More than half of Britons have low ‘emotional’ capacity for risk, leading them to underinvest, according to interactive investor.
The investment platform said 58% of Brits, around 31.4 million people, are unable to cope emotionally with the prospect of incurring short-term losses on investments, with just 12% of people having a high emotional capacity for risk.
The proportion of people with a high-risk tolerance – the ability to accept the possibility of losses for a greater chance of higher returns in the long-term – was slightly greater at 19%, however, the majority (57%) still scored low for risk tolerance, meaning they are not willing to take risks even if they are financially in a position to do so.
The research showed almost a third (31%) of people have a high financial capacity for risk, meaning they should be in a good position to withstand shocks like market volatility. A further 41% of people have a medium financial capacity for risk.
Richard Wilson, CEO of interactive investor, said: “Our research has unearthed a safety-first instinct among savers that presents a serious challenge for the UK. Millions of people have the financial capacity to invest, but don’t believe it’s worth the risk. Over a lifetime that’s likely to have a serious impact on their financial resilience.

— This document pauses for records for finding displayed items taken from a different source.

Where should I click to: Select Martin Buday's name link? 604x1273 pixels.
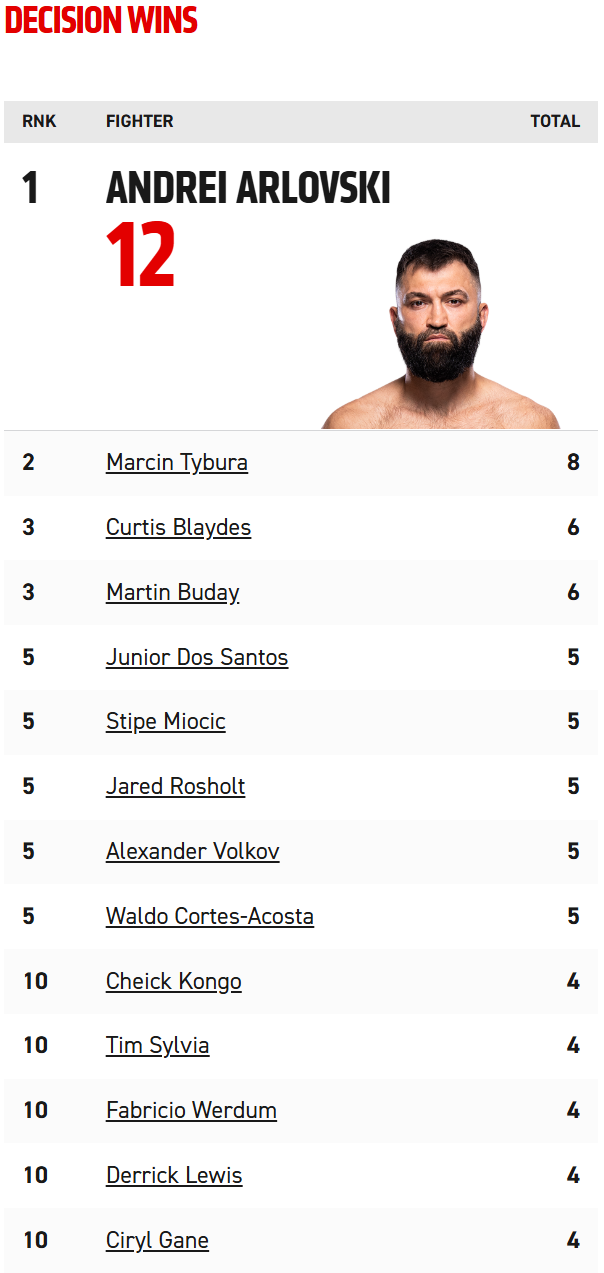coord(173,593)
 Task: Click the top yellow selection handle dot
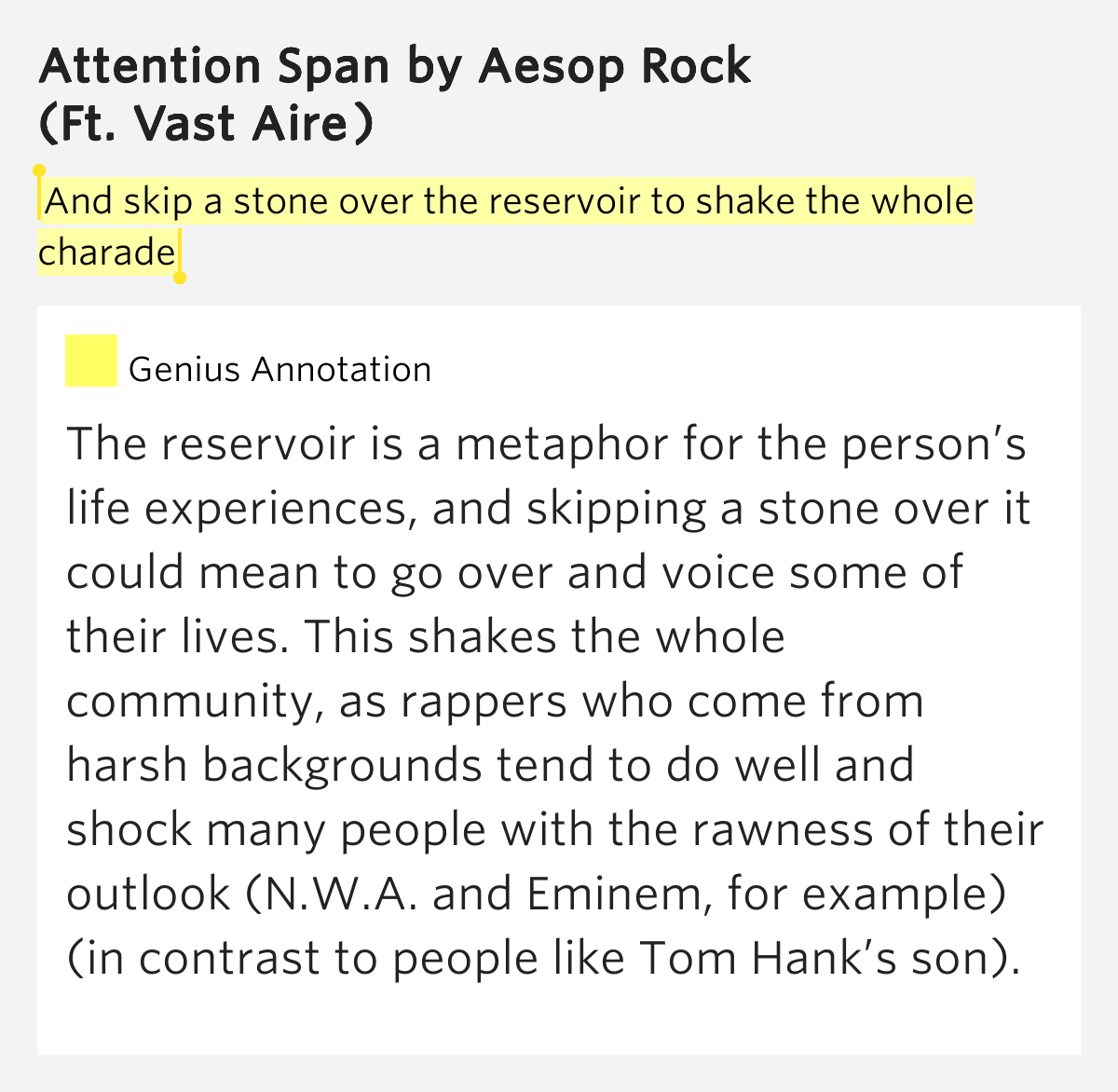click(x=38, y=171)
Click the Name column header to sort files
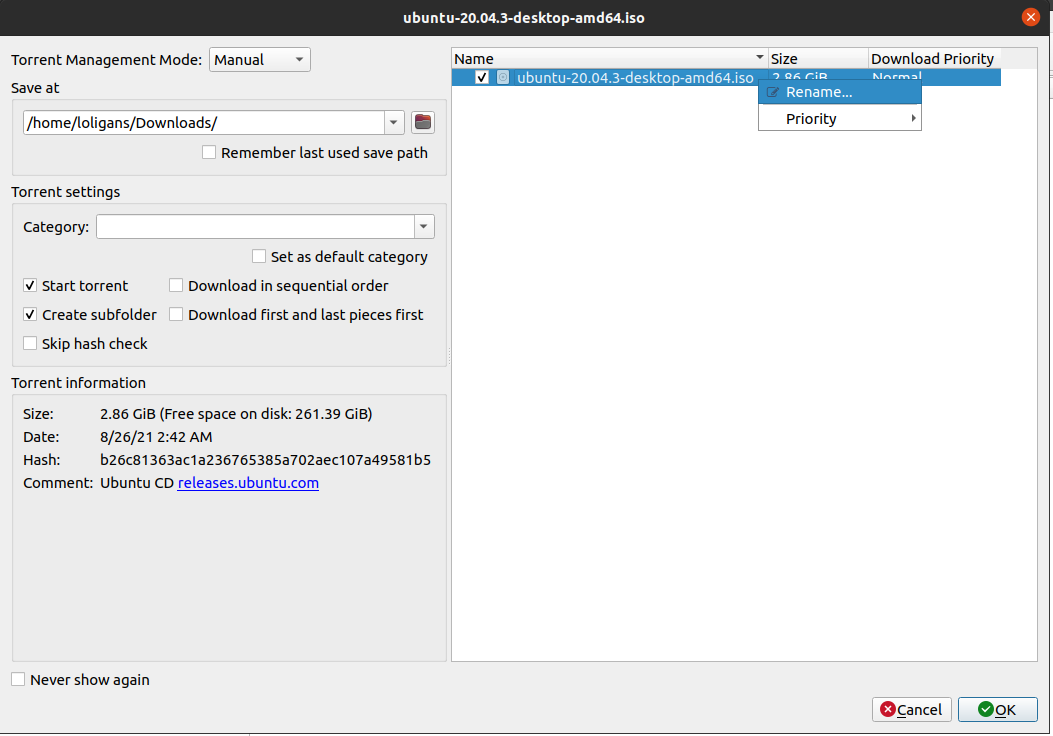Screen dimensions: 1053x736 (600, 58)
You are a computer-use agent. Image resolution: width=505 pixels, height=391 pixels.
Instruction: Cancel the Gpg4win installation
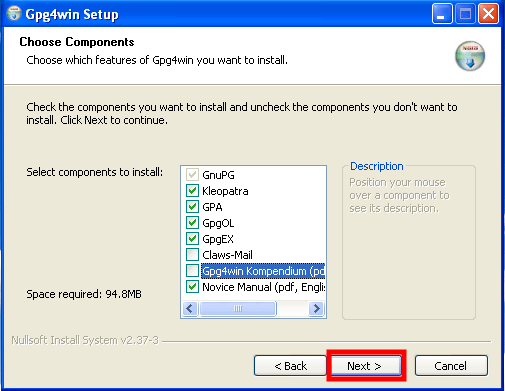coord(451,366)
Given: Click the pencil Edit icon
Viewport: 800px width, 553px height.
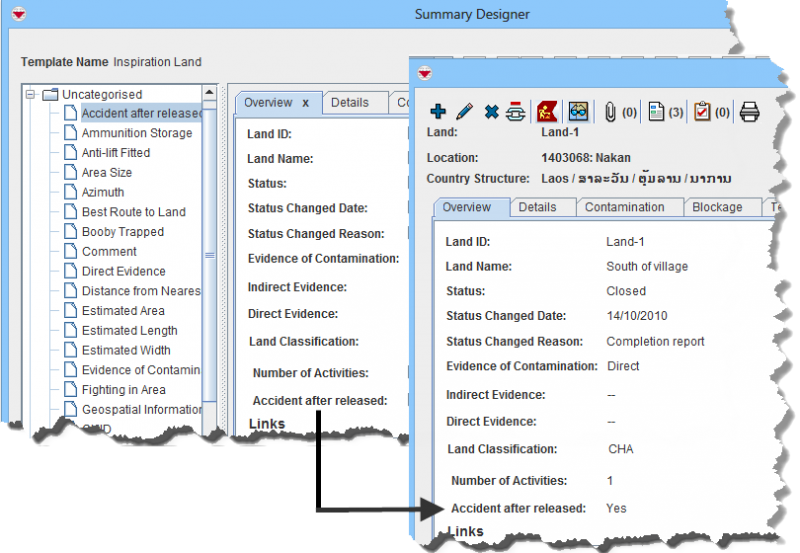Looking at the screenshot, I should [x=464, y=112].
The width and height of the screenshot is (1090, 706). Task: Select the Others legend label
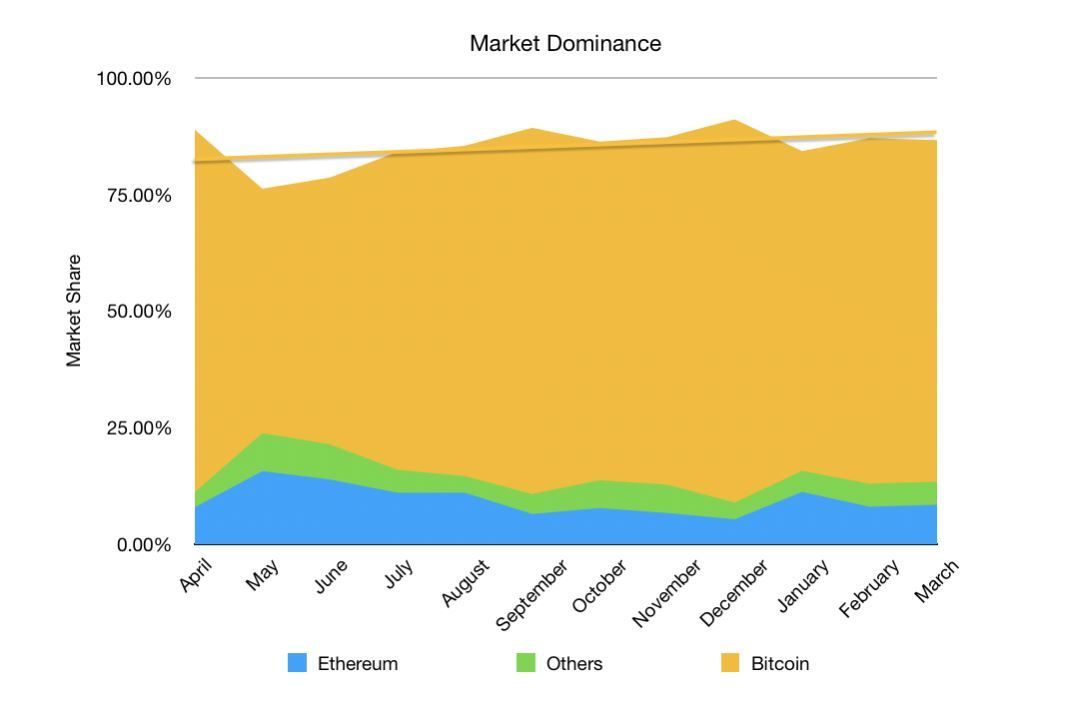[x=574, y=663]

“If we are going to inspire a culture of healthy retail investment participation, we need to pull all the levers we can to avoid a looming pensions crisis and that means examining how we encourage and support more people to take a balanced approach to financial risk.”

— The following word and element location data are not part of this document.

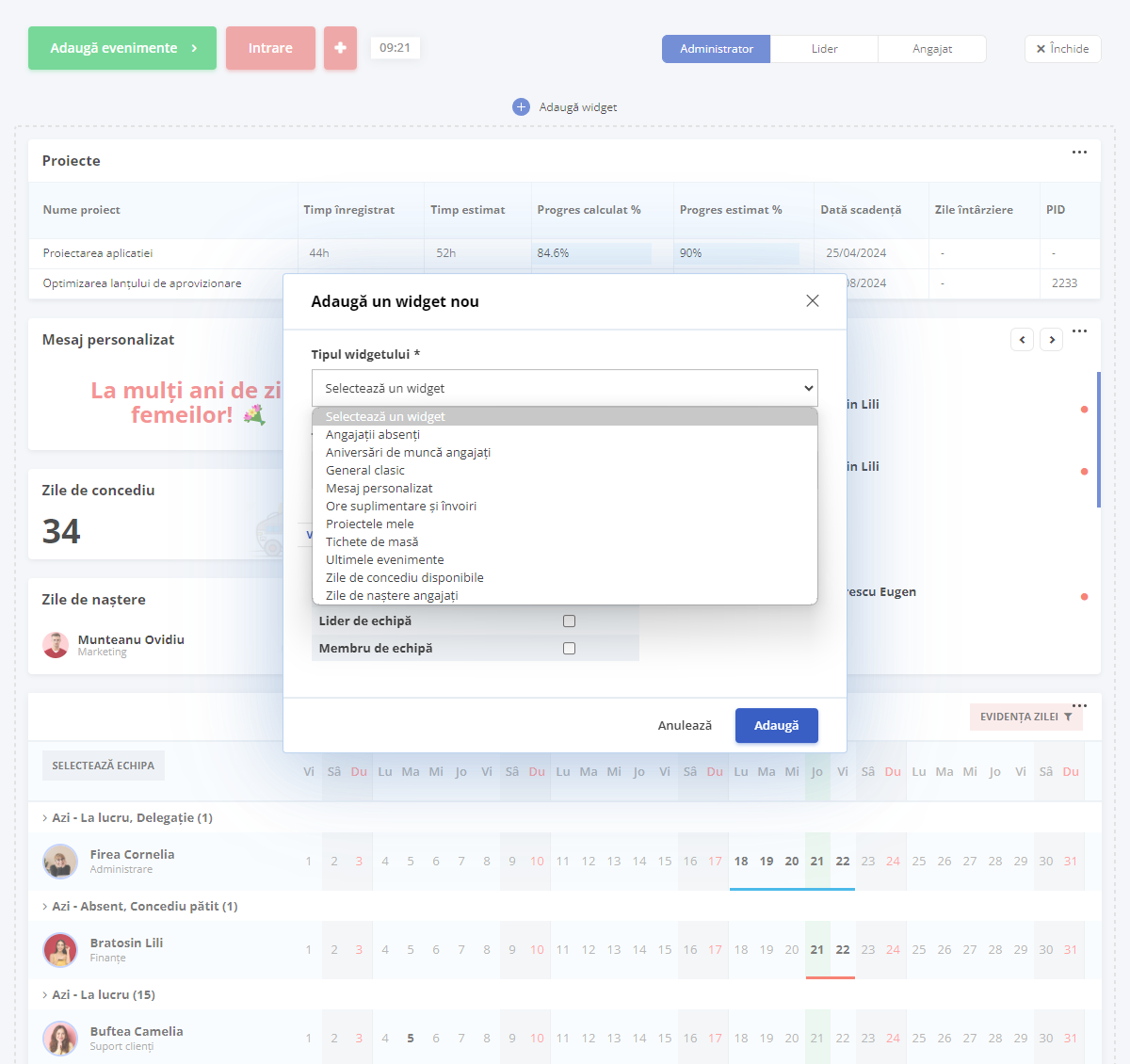Click Munteanu Ovidiu's avatar
The image size is (1130, 1064).
coord(56,645)
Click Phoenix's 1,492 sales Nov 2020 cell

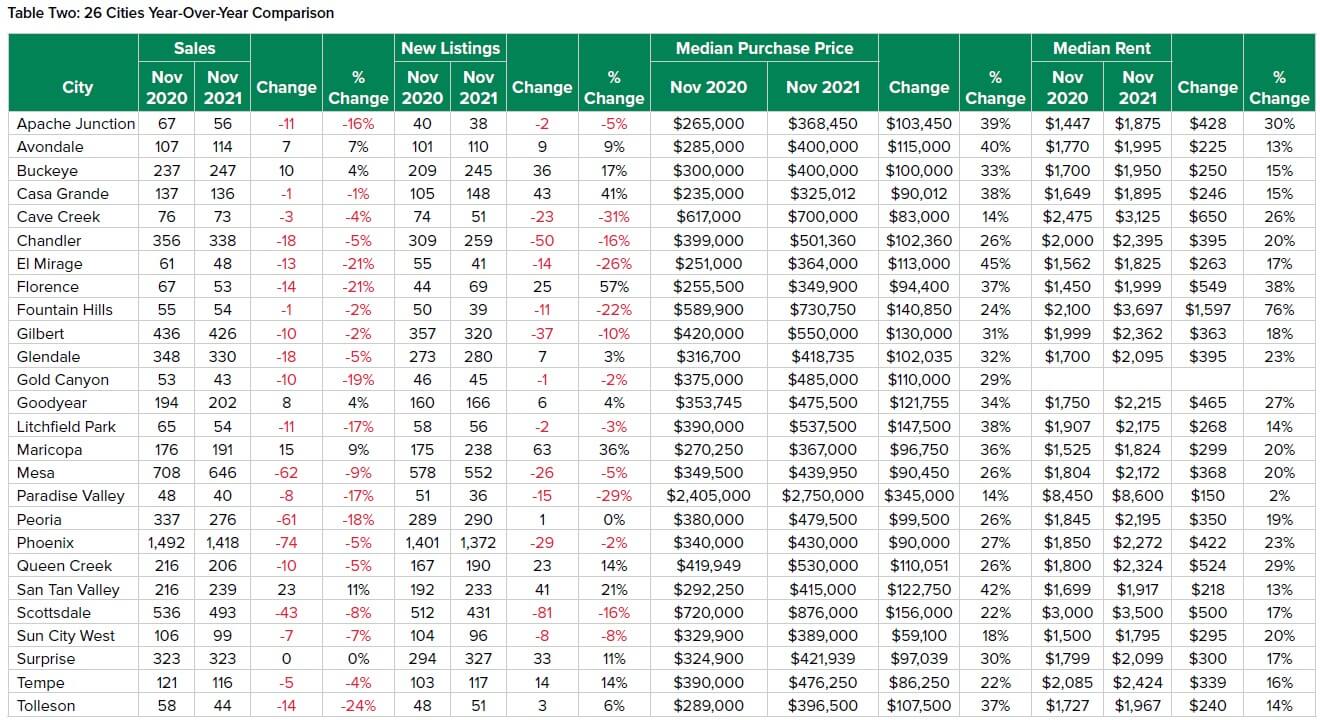click(x=166, y=543)
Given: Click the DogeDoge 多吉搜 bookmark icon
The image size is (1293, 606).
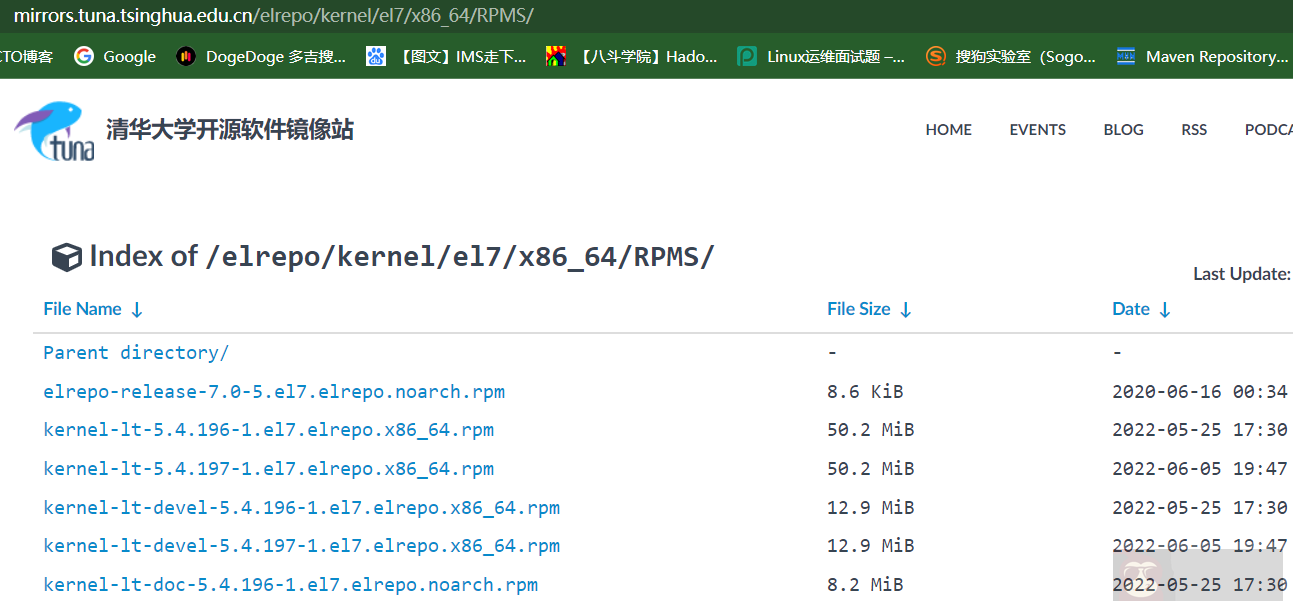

The research, developed in consultation with behavioural finance experts Oxford Risk, comes at a time when the Government is seeking to unlock an investing culture in the UK, after its own analysis showed Britain has the lowest levels of equity ownership of any G7 country.
Interactive investor is calling for the Government to simplify the ISA regime and abolish stamp duty on UK shares and trusts.
Dr Greg Davies, head of behavioural finance at Oxford Risk, added: “Most people invest too little and take less risk than they could safely afford. This isn’t about logic, it’s about emotion. Emotional discomfort with short-term market ups and downs leads even financially resilient investors to underinvest.
“You don’t need to be highly anxious for this to bite; almost everyone feels some resistance, and it costs nearly all investors some returns. For those with high financial capacity, the emotional gap is often greatest: they could afford to aim higher, but their feelings hold them back.”